文本节选 =
---
ACwing.228 异或(线性基)
题目:
- 给一张图,让你找一条1到n的路径,可以重复走边和点,问路径权值异或和最大是多少。
题解:
- 基本思路就是对每条路径把路径上的环的权值异或和放进线性基,因为环要走就走全部一次,走两次会异或掉。所以我们dfs找环,把环放进一个线性基,最后把1到n的简单路径异或和放进去,如果1到n有多个路径,就有环dfs就放进线性基中了,所以求最大值就好了。
#include<iostream>
#include<cstdio>
#include<cstring>
#include<algorithm>
#include<cmath>
#include<map>
#include<queue>
#include<vector>
#include<string>
#include<fstream>
using namespace std;
typedef long long ll;
const int N = 5e4 + 105;
const int mod = 10000;
const int P = 9999;
const double Pi = acos(- 1.0);
const int INF = 0x3f3f3f3f;
inline int read() {
char ch = getchar(); int x = 0, f = 1;
while (ch < '0' || ch > '9') {
if (ch == '-') f = -1;
ch = getchar();
}
while ('0' <= ch && ch <= '9') {
x = x * 10 + ch - '0';
ch = getchar();
} return x * f;
}
//线性基
const int maxbit = 62; //maxbit不能太大
struct L_B{
ll lba[maxbit];
int cnt;
L_B(){
memset(lba, 0, sizeof(lba));
cnt = 0;
}
void Insert(ll val){ //插入
for(int i = maxbit - 1; i >= 0; -- i)
---
记录数据 =
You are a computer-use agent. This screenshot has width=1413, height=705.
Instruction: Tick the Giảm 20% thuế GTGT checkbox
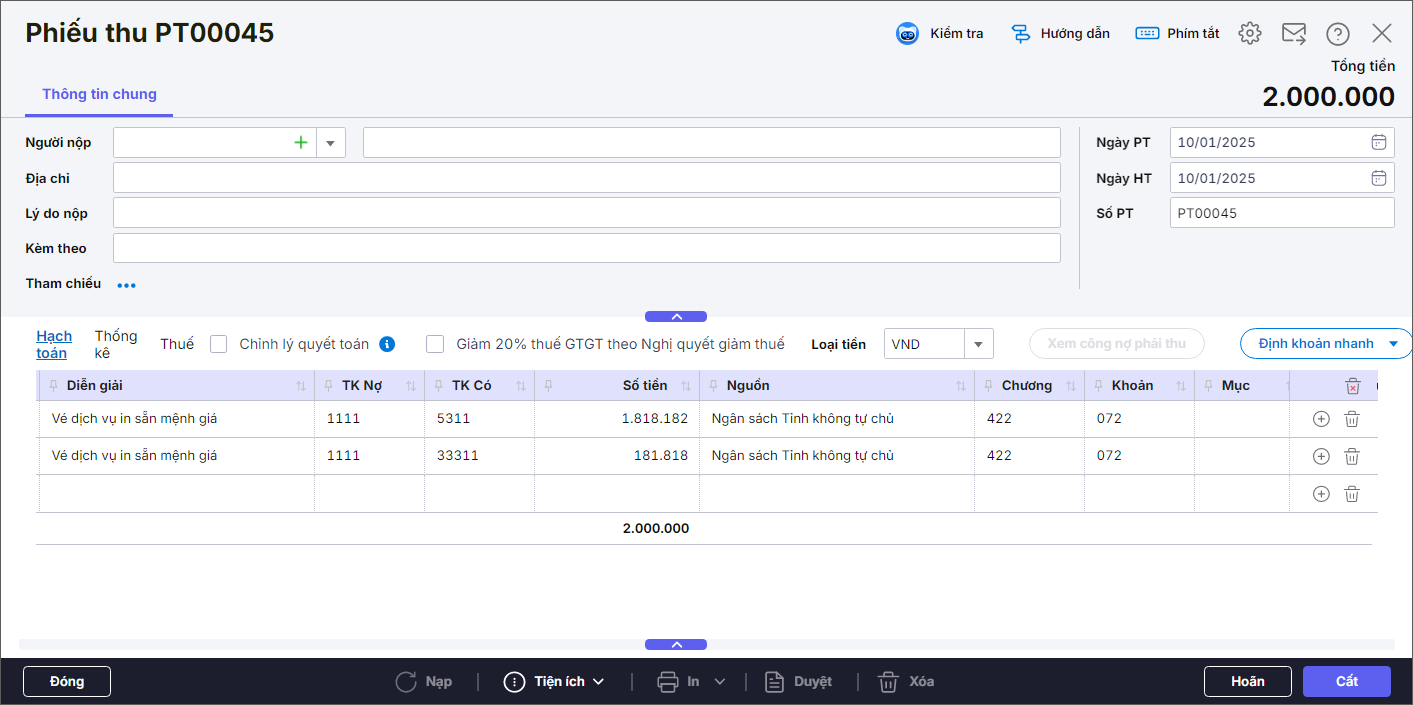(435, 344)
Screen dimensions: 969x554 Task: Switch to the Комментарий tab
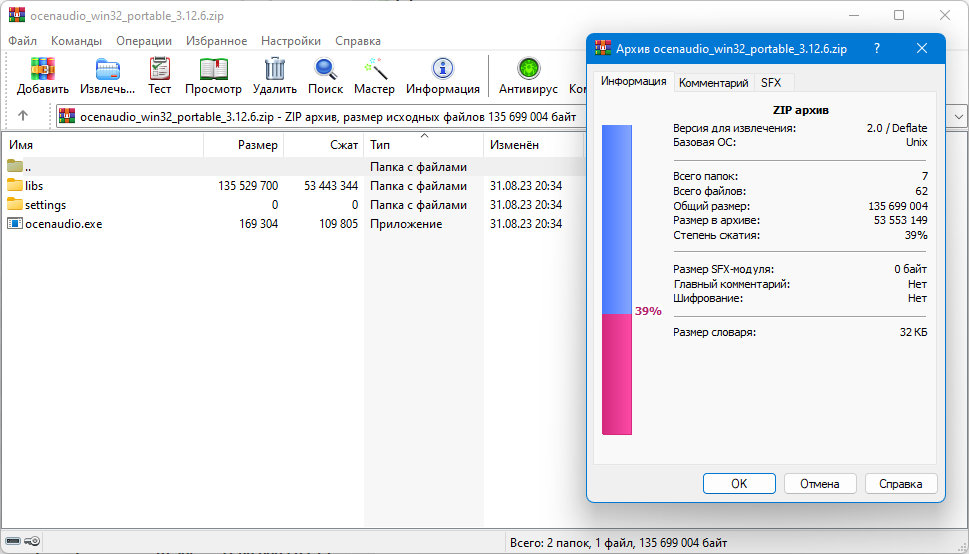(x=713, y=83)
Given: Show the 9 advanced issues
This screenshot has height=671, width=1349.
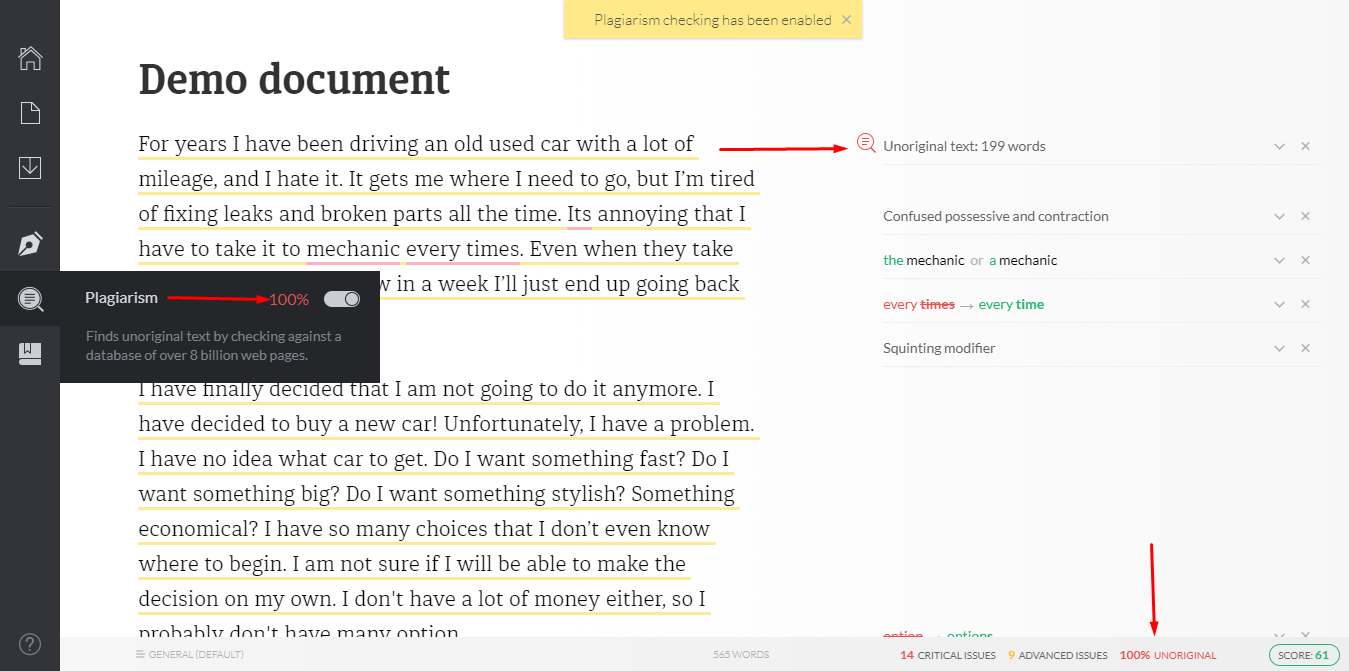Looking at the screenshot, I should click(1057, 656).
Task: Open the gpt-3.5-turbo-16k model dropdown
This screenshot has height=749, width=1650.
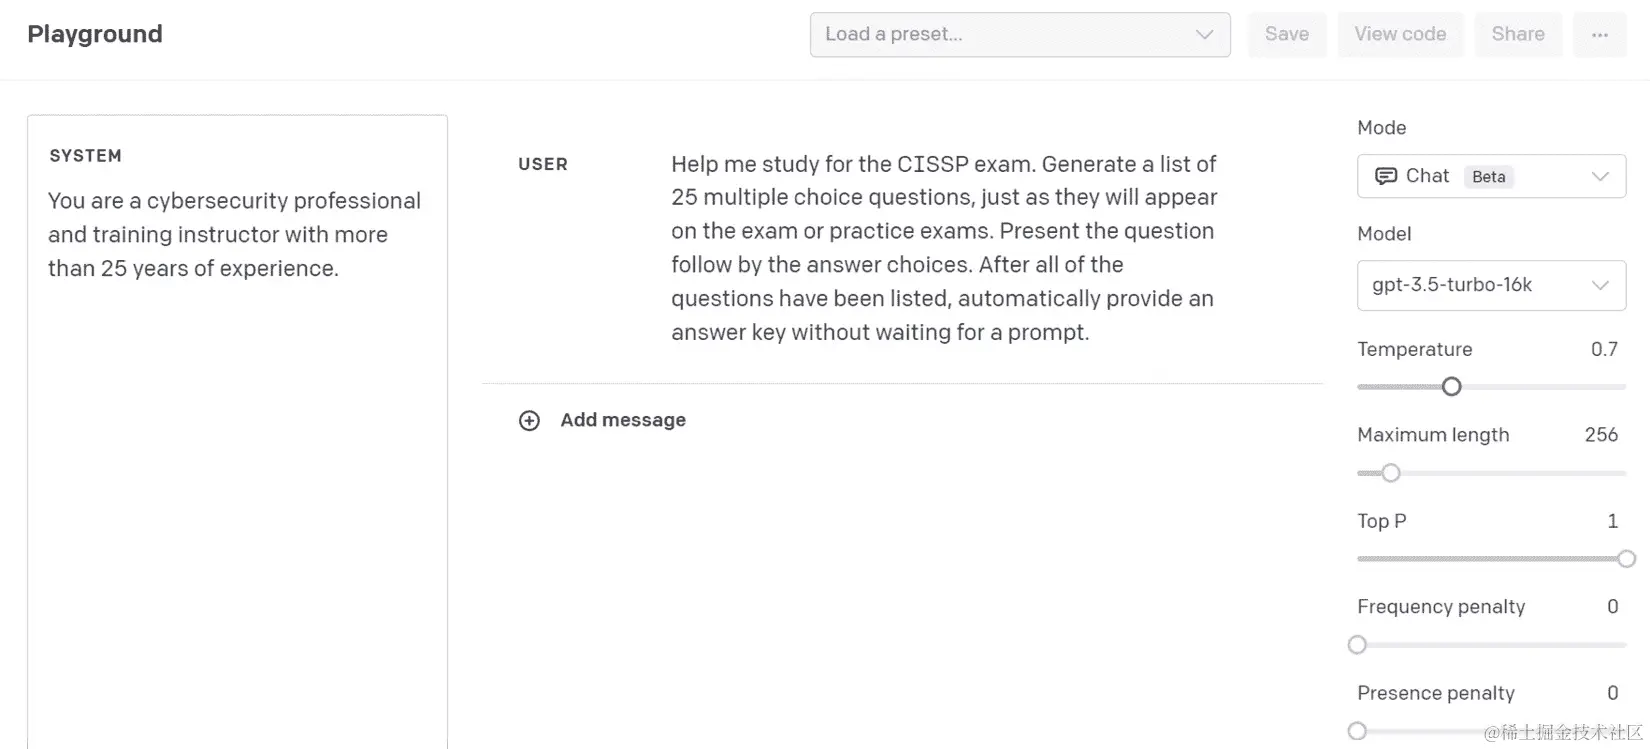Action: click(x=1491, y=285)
---
任务列表 =
1. 在这篇异或线性基题解中,环为什么只需要完整地走一次?
2. 请从这篇异或线性基题解中摘出一段,从“ACwing.228 异或(线性基)”起,到“基中了,所以求最大值就好了。”止(含这几个字),一字不改。

参考答案 =
1. 因为环走两次会被异或掉。

2.
ACwing.228 异或(线性基)
题目:
- 给一张图,让你找一条1到n的路径,可以重复走边和点,问路径权值异或和最大是多少。
题解:
- 基本思路就是对每条路径把路径上的环的权值异或和放进线性基,因为环要走就走全部一次,走两次会异或掉。所以我们dfs找环,把环放进一个线性基,最后把1到n的简单路径异或和放进去,如果1到n有多个路径,就有环dfs就放进线性基中了,所以求最大值就好了。